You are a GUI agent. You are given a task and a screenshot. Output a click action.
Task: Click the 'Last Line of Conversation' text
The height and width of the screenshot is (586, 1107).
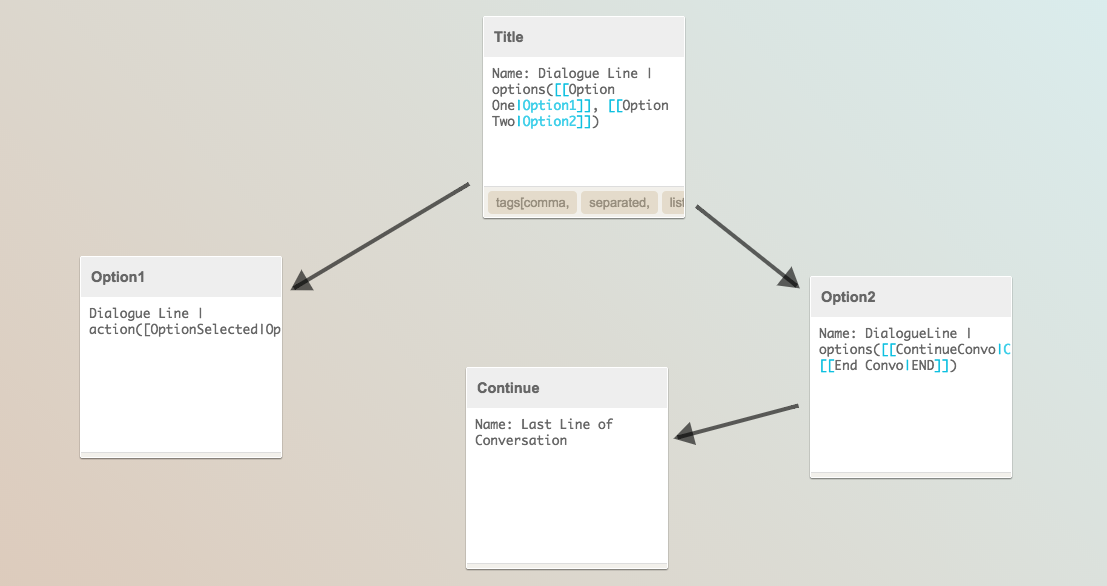point(544,432)
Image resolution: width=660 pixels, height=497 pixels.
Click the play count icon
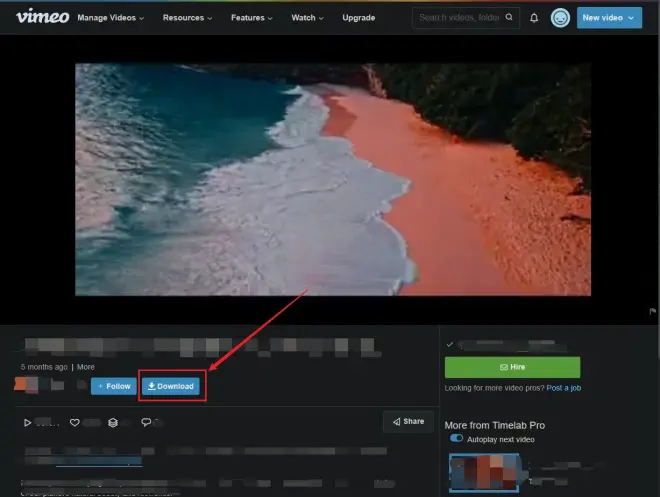[x=27, y=423]
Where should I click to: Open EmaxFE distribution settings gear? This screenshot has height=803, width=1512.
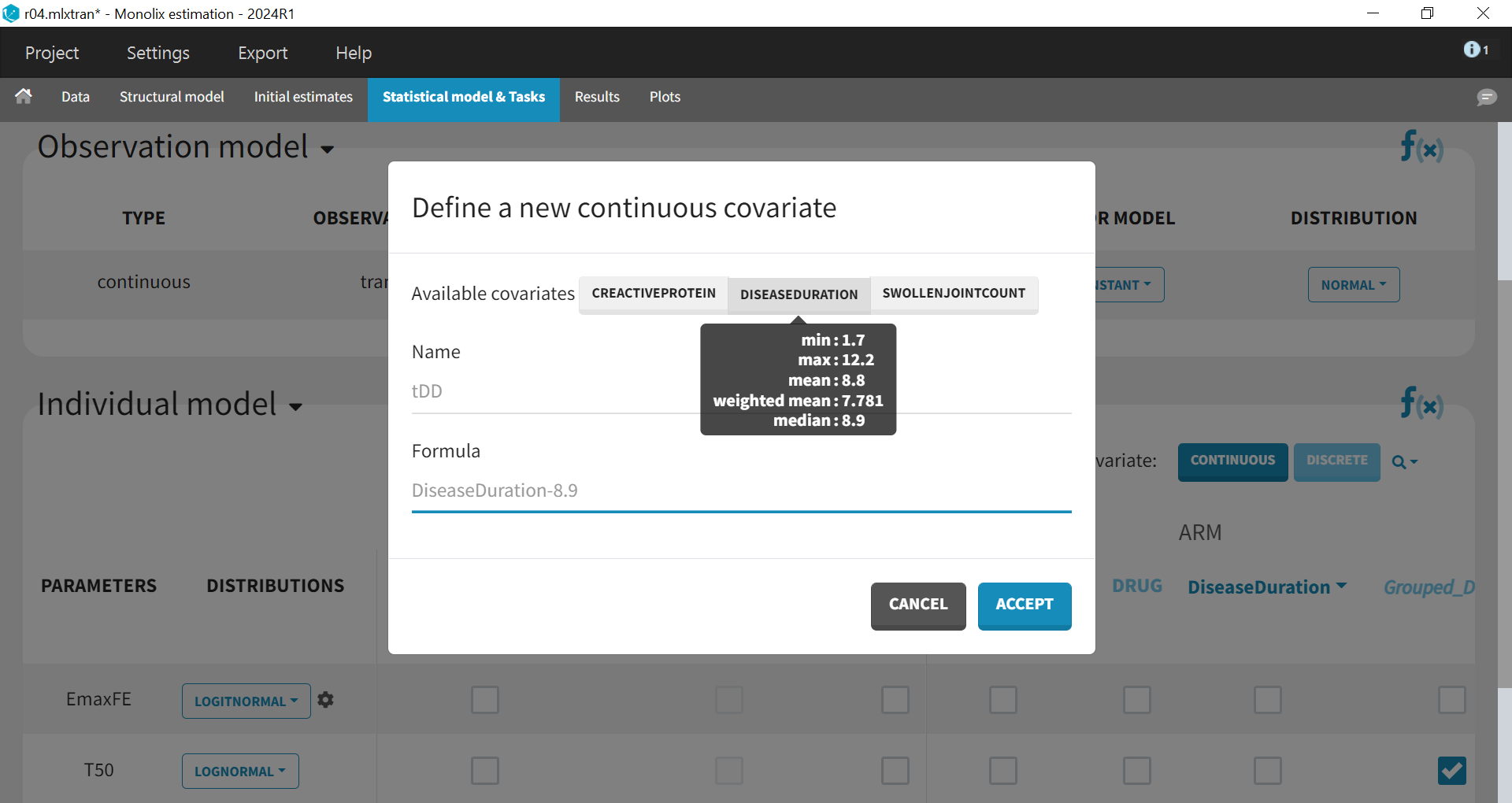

§ WORK TO COMPLETE:
I would like the material above returned exactly as it stands, without its pictures.

§ RESPONSE TO THE EXERCISE:
You are a GUI agent. You are given a task and a screenshot. Output a click action.
Task: Click the 'Last Line of Conversation' text
The height and width of the screenshot is (586, 1107).
point(544,432)
Image resolution: width=660 pixels, height=497 pixels.
Click the play count icon
[x=27, y=423]
Where should I click to: Open EmaxFE distribution settings gear? This screenshot has height=803, width=1512.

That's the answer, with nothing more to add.